Problème, cette version contredit ses propres déclarations tenues un an après le début de l'affaire devant une caméra de TF1, le 11 novembre 2009. L'homme, alors identifié comme le témoin numéro 42 (mais dont l'identité s'est révélée être celle de Jean-Hugues Bourgeois), filmé flouté, sous l'objectif d'une caméra cachée, déclare n'avoir eu "aucune idée du témoignage anonyme", recueilli le 14 novembre 2008 par les policiers de la Sdat. L'un des fonctionnaires lui aurait expliqué qu'il y avait "tout un tas d'infos, d'interceptions de mails" qui n'étaient "pas exploitables dans une procédure judiciaire", et qu'ils avaient "besoin d'une signature". Les policiers auraient donc ajouté des éléments, extraits de leurs dossiers, dans la déposition du témoin.
L'enjeu est de taille puisque les affirmations initiales de l'agriculteur constituent l'un des éléments à charge retenus contre le groupe de Tarnac et son leader supposé Julien Coupat. L'homme, âgé de 30 ans, a notamment expliqué fin 2008 que Julien Coupat faisait "peu de cas de la vie humaine". Il a donc été réentendu le 26 novembre sous sa véritable identité par un des juges en charge de l'enquête. "Je ne veux plus jouer le moindre rôle dans l'affaire dite de Tarnac et je tiens à ce que mon identité figure au dossier afin que mon anonymat ne puisse plus faire l'objet d'un quelconque chantage", a expliqué Jean-Hugues Bourgeois, selon le procès-verbal.
Motifs de la dénonciation
La version des policiers de la Sdat est soutenue par les dires d'un autre témoin entendu par les magistrats le 4 décembre dernier. Un gendarme du Puy-de-Dôme affirme avoir été contacté dès le 11 novembre 2008, jour de l'interpellation des membres du groupe, par Jean-Hugues Bourgeois qui assurait "avoir des révélations à (lui) faire". Les deux hommes se sont vus, selon le gendarme, le 11 novembre en fin de journée. Jean-Hugues Bourgeois, qui indique au gendarme "être en relation agricole avec les gens de Tarnac", lui explique alors qu'il souhaite lui parler "pour ne pas voir débarquer un jour la police antiterroriste chez lui".
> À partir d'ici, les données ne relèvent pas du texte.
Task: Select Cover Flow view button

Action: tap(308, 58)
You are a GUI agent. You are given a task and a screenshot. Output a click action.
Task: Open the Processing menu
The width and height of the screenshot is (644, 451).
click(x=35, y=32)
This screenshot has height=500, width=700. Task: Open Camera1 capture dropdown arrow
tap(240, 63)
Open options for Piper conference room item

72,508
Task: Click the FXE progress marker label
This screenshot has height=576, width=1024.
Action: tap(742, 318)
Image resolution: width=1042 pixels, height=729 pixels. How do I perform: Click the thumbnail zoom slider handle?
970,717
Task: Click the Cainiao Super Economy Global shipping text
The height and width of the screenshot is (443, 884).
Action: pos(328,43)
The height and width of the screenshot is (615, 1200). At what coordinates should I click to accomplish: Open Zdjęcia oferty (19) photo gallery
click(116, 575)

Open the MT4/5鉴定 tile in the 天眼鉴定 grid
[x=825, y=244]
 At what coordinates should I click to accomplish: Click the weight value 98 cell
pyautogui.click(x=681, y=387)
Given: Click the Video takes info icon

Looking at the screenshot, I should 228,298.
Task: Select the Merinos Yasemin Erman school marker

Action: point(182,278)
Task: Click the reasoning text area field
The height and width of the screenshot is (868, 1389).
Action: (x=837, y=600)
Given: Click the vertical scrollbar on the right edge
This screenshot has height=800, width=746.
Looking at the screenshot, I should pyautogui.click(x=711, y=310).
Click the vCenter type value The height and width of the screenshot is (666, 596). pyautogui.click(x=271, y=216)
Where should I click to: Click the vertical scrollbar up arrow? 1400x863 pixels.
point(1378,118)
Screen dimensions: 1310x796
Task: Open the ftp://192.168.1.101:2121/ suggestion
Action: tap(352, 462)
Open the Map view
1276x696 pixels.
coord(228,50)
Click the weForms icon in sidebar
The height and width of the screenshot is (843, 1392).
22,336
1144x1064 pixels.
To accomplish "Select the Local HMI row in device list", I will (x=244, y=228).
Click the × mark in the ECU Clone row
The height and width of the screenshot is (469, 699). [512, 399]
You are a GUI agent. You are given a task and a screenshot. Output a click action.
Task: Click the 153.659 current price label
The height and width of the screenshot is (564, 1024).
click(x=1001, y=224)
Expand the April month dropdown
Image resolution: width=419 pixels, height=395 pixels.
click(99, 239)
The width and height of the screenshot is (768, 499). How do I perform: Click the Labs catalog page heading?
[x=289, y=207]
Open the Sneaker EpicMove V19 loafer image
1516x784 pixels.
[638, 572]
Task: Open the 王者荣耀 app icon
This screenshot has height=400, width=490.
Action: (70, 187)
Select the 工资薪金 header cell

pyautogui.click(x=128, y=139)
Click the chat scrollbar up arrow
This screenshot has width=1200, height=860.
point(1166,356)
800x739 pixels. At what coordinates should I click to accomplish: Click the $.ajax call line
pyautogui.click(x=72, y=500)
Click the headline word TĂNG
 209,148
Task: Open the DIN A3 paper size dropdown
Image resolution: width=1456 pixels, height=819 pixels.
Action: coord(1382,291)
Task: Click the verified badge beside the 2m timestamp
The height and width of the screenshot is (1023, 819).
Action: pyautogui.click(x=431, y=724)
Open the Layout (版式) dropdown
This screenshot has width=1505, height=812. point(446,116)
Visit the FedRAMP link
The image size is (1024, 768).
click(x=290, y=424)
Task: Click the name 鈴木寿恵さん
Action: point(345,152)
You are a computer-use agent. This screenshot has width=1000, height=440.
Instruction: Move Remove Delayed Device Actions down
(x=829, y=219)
"En aucun cas, Jean-Hugues Bourgeois ne m'a parlé des dégradations sur les TGV", a précisé le gendarme, selon une copie du procès-verbal d'audition. Mais, selon lui, le témoin a présenté Julien Coupat comme "le leader charismatique et virulent du groupe". "Alors que je lui demandais en quoi ces gens étaient intéressants et dangereux comme il le disait, il m'a expliqué qu'au cours d'une discussion politique avec eux, sans me préciser exactement avec qui, ils lui avaient dit que le combat politique était plus important que la vie humaine", a assuré le gendarme. Jean-Hugues Bourgeois "voulait les dénoncer absolument parce que lui-même avait failli être capté par cette communauté et que de bons copains à lui avaient été interpellés par la police en suivant les idées de ce groupe".
Le gendarme raconte qu'il a alors mis en relation Jean-Hugues Bourgeois avec les enquêteurs. "En aucun cas", a-t-il souligné, "Bourgeois n'a été forcé de déposer, je n'ai jamais entendu une quelconque menace" de la part des enquêteurs de la Sdat et "Bourgeois était d'ailleurs libre de partir à tout mome nt s'il le souhaitait".